At least I've wondered about it. I'm not bashing conservatives who voted for him, but I have always insisted he was in no way a fiscal conservative, not in his first term anyway.
A couple things:
First, I think we (all of us generally) have a tendency to overstate the President's influence on spending. I'm not saying that he has none but the lawsuits seeking to compel Trump to spend money that was appropriated by Congress illustrate that this simply isn't a decision that a President can make on his own.
Second, I see so many political posts (from both sides) that run with this. Democrats typically blame Reagan and Supply Side Economics to which my answer is that the HoR was controlled by Democrats for the entirety of Reagan's tenure and Constitutionally spending measures can ONLY originate in the HoR so to try to hold Reagan solely accountable for spending under his watch is disingenuous at best. Additionally, debt as a percentage of GDP was a little over 30% when Reagan took office in 1981 and a little under 50% when he left office in 1989 and both of those are sustainable.
Then I've seen similar claims from the left that "Clinton balanced the budget", well . . . The debt was a little under 63% of GDP when Clinton was elected in Q4, 1992 and when he took office in Q1, 1993. It continued it's gradual rise and peaked at 65.31% in Q2, 1995 THEN began a slow decline that bottomed out at just over 54% immediately prior to 9/11. Giving Clinton 100% of the credit for debt reduction that didn't start until AFTER the Republicans took over congress in the 1994 election is again, disingenuous at best.
Even after that, the debt "only" grew from just over 54% immediately prior to 9/11 to around 64% right before the 2008 credit bubble crash and recession. It wasn't until then that the debt just got completely out of hand. It spiked to over 73% in Bush's last quarter in office and over 77% in Obama's first. By the end of 2010 it had risen to over 90% then Republicans won the 2010 mid-term elections but unlike 1994-2000 when we had a Democratic President and a Republican Congress, the Debt continued to rise.
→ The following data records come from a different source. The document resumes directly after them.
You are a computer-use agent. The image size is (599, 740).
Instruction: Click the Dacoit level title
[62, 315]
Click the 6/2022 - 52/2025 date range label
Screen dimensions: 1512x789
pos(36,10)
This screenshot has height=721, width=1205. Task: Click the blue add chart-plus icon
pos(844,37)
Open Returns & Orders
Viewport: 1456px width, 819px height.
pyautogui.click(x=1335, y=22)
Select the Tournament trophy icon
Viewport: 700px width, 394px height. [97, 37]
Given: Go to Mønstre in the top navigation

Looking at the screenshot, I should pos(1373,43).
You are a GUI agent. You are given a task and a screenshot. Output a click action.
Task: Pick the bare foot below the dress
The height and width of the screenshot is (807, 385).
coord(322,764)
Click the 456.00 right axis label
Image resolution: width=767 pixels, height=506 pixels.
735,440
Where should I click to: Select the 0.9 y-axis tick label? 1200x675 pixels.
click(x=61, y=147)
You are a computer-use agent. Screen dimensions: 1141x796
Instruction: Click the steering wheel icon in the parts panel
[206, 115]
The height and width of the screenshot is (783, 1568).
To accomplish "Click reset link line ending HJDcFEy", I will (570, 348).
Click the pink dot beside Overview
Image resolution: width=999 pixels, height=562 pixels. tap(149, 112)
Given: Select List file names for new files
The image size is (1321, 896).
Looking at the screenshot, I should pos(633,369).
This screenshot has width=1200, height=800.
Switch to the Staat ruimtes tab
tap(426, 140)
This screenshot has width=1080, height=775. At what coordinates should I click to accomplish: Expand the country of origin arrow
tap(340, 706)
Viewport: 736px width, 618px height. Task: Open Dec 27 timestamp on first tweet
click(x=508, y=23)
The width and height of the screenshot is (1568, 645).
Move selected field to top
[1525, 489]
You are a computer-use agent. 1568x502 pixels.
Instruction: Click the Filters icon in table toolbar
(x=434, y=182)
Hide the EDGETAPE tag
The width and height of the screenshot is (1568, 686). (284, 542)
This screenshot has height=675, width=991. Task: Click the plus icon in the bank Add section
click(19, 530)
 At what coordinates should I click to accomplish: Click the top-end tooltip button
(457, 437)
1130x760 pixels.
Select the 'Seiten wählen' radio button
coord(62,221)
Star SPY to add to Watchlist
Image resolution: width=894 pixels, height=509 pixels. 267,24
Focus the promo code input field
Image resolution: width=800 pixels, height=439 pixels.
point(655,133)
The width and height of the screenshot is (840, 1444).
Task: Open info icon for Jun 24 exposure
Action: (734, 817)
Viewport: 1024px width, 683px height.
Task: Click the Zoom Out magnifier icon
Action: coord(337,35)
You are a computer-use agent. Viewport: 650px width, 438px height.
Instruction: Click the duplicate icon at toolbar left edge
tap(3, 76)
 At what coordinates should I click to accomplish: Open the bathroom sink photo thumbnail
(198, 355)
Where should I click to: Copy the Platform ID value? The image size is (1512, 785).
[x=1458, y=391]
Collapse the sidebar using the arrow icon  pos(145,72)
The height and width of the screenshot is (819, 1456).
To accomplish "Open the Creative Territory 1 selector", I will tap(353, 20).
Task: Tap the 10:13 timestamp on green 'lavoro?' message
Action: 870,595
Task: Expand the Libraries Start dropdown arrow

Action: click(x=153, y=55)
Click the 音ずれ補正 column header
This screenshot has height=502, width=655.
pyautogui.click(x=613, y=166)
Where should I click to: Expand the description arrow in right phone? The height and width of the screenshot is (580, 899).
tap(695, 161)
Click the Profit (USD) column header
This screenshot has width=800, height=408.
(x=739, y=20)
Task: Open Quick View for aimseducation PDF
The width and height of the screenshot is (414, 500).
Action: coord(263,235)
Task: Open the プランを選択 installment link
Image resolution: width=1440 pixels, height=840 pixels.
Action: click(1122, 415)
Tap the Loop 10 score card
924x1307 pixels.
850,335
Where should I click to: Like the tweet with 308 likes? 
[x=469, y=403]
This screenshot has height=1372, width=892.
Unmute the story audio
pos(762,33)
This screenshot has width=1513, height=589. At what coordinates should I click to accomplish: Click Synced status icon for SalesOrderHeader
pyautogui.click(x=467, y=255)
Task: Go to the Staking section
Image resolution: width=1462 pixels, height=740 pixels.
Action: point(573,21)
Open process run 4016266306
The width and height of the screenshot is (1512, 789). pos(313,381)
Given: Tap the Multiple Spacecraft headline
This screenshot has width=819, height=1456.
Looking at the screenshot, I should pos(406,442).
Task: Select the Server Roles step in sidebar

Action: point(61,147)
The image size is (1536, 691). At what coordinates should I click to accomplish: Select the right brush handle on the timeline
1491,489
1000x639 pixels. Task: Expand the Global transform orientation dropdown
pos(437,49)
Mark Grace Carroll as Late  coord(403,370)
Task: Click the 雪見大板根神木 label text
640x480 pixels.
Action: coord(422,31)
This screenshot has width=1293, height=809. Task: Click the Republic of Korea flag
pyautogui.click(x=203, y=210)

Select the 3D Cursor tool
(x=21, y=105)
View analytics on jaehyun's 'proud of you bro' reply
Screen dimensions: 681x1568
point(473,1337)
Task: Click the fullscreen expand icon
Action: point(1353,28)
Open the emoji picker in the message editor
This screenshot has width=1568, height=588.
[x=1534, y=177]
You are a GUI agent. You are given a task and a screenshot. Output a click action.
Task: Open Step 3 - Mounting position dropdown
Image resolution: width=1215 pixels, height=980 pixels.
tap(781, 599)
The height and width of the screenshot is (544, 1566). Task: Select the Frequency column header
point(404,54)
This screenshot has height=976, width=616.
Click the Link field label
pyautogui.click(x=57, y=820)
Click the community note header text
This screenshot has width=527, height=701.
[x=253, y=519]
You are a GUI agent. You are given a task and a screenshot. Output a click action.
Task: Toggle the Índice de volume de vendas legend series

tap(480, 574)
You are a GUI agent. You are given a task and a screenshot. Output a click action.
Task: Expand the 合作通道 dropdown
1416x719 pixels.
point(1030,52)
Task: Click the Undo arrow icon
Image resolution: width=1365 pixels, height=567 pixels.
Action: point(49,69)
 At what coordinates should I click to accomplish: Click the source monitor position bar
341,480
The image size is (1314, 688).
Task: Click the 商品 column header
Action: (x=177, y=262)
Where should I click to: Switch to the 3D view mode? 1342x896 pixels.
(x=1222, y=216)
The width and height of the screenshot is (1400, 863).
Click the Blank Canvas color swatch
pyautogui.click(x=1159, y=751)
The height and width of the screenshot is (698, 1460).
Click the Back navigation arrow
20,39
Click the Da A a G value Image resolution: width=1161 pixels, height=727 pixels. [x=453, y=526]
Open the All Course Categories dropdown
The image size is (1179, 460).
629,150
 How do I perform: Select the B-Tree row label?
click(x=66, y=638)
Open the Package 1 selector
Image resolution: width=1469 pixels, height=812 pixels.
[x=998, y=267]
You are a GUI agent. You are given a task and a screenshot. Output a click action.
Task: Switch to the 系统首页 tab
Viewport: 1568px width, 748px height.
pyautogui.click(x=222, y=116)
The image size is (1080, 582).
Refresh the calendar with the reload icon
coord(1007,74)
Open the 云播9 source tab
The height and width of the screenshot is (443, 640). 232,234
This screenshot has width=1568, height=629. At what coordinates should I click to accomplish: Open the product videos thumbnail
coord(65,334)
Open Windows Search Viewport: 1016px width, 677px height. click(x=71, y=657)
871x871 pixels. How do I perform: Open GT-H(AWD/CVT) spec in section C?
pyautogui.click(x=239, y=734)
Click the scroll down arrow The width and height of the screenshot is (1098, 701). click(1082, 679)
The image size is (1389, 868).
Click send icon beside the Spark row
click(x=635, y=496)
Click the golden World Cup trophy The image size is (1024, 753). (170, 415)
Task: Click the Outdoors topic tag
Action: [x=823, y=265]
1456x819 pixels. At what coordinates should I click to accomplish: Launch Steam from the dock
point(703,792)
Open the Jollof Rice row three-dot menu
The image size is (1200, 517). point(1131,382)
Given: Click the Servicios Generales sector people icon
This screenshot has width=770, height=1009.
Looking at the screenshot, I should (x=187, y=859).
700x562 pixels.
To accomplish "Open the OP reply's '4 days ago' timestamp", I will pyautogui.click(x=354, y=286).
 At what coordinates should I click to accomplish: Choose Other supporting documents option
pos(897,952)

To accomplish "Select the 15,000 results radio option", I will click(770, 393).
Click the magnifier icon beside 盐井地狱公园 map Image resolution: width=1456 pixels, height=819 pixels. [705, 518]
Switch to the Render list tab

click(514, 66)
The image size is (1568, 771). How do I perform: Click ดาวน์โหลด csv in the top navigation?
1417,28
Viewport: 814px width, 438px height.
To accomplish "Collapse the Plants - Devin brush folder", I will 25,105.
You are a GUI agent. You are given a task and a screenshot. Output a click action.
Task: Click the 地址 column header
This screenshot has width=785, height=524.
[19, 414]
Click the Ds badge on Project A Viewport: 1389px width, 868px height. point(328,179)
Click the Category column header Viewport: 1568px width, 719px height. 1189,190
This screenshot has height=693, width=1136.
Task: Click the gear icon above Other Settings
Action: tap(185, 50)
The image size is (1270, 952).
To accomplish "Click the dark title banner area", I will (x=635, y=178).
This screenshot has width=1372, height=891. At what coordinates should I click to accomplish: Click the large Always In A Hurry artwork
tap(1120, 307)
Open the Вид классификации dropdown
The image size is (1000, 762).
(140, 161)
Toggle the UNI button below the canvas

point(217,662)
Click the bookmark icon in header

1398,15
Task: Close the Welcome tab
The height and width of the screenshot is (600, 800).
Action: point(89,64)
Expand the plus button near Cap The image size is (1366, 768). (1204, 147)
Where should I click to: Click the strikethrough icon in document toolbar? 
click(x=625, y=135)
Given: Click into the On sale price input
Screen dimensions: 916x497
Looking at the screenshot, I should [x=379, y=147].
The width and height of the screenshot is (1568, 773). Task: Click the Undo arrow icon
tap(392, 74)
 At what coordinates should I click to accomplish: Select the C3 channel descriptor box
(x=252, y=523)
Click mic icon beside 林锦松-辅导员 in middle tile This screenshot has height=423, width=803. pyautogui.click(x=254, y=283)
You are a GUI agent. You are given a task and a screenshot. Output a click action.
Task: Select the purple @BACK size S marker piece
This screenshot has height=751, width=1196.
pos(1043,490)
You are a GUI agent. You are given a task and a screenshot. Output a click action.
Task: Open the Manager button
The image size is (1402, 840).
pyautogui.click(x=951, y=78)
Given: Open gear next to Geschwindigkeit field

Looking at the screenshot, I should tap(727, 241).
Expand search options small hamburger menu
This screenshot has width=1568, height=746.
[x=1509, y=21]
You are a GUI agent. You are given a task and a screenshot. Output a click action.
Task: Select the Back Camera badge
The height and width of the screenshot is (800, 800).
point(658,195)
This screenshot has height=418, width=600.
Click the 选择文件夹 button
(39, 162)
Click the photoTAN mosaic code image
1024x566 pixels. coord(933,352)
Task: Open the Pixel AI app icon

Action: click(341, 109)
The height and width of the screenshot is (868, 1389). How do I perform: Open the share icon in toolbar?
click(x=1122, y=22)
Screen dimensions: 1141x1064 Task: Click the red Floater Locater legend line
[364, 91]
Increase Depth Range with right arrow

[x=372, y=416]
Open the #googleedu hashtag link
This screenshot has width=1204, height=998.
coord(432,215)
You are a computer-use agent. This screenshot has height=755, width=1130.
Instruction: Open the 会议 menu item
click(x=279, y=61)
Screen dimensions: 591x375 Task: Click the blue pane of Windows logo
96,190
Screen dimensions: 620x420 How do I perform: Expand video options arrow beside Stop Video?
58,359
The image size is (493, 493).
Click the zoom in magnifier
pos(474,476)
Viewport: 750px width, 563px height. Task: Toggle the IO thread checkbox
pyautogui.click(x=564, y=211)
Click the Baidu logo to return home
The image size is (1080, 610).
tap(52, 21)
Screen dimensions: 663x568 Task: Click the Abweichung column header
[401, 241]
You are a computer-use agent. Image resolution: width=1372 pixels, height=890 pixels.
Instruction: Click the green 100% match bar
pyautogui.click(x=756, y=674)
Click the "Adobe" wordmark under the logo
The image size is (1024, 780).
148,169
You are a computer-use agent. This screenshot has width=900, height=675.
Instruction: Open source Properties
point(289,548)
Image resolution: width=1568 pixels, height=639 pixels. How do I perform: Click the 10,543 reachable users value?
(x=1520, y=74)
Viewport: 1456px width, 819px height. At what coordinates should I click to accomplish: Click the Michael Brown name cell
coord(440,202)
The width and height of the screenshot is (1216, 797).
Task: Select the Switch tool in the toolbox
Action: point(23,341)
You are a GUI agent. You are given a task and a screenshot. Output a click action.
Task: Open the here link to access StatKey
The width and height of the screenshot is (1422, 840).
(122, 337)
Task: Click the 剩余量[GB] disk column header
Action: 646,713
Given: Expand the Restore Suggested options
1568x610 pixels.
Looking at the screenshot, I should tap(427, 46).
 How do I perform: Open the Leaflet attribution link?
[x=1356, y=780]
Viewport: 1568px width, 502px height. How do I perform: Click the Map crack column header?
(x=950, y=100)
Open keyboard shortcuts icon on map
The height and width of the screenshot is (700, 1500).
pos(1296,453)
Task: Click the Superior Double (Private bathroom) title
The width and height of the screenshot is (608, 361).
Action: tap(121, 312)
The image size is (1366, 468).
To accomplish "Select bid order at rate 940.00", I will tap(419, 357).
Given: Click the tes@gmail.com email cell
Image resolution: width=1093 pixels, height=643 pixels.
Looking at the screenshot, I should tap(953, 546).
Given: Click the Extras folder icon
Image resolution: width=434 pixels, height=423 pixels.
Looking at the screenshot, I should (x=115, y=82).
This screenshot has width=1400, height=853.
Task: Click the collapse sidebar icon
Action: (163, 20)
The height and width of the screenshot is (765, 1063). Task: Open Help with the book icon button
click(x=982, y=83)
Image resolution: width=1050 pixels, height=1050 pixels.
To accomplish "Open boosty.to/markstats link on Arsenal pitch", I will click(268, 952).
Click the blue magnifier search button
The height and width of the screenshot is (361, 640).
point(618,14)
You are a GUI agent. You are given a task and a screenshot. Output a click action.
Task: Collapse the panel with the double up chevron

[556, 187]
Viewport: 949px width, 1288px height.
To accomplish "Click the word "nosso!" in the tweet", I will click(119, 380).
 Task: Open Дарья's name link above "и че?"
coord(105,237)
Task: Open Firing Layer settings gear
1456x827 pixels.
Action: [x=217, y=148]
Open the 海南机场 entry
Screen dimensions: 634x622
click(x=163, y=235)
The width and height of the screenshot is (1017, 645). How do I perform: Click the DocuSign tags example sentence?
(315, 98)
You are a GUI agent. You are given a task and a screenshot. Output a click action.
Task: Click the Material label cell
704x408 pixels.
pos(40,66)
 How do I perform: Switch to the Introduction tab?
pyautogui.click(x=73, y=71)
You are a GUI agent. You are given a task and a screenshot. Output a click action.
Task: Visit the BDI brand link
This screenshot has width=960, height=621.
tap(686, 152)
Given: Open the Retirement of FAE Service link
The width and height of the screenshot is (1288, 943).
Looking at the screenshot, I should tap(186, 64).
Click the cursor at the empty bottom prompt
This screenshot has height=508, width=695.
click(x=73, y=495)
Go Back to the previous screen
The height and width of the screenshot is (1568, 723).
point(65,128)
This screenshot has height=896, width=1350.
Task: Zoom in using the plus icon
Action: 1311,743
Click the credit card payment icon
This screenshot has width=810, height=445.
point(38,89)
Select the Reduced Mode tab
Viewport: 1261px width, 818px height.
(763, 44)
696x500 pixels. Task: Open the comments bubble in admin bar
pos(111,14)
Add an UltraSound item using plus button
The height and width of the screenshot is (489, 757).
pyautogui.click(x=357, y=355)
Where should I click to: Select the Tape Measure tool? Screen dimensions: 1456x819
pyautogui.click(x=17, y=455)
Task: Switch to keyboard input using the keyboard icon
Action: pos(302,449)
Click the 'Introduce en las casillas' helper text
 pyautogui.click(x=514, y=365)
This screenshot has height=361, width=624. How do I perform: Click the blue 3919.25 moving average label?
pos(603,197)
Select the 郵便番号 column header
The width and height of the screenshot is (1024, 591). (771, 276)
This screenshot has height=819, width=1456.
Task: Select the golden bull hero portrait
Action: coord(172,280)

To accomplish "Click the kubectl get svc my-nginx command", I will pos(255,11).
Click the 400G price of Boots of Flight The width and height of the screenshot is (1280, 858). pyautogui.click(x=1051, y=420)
By the last quarter of Obama's tenure (Q4, 2016) it was up to almost 105% of GDP.
Getting to your comment about Trump here well, when he took over (Q1 2017) the debt was just under 103% of GDP and in the first quarter of 2020 (immediately prior to COVID) it had "only" grown to just under 107%. That certainly isn't good but 1% annual growth isn't awful either, at least by comparison. In Obama's tenure it grew by about 28% (77% to 105%) in eight years which is 3.5% per year. Not that I'm blaming that entirely on Obama because I'm not. He shouldn't get 100% blame for the increase any more than Clinton should get 100% credit for the decrease.
As I see it, the problem is twofold:
First, every time some calamity comes along we spend a boatload of cash based on Keynesian principles to prop up the economy. The two most recent are the 2008 crash and COVID in 2020:
- Debt as a percentage of GDP rose from ~64% of GDP in Q2, 2008 to ~88% of GDP two years later in Q2, 2010
- Debt as a percentage of GDP rose from ~107% of GDP in Q1, 2020 to ~120% of GDP two years later in Q1, 2022
Those two rapid increases cover the bulk of the increase since the debt was last what I would consider sustainable right before the credit bubble crash. From then to now it grew from ~64% to ~122%, an increase of 58%. 24% of that was credit bubble and 13% was COVID. Cumulatively that is 37%.
The second problem is that Milton Keynes himself suggested that governmental expenditures rise in downturns to stimulate the economy and fall in booms. The second half of that simply hasn't happened at all. The debt shot up for the credit bubble but never got reduced once things got going again and continued to drift upward until COVID then shot up again. Post-COVID it did drop from a high of ~133% but only to a low of ~116% and it has been drifting higher since then.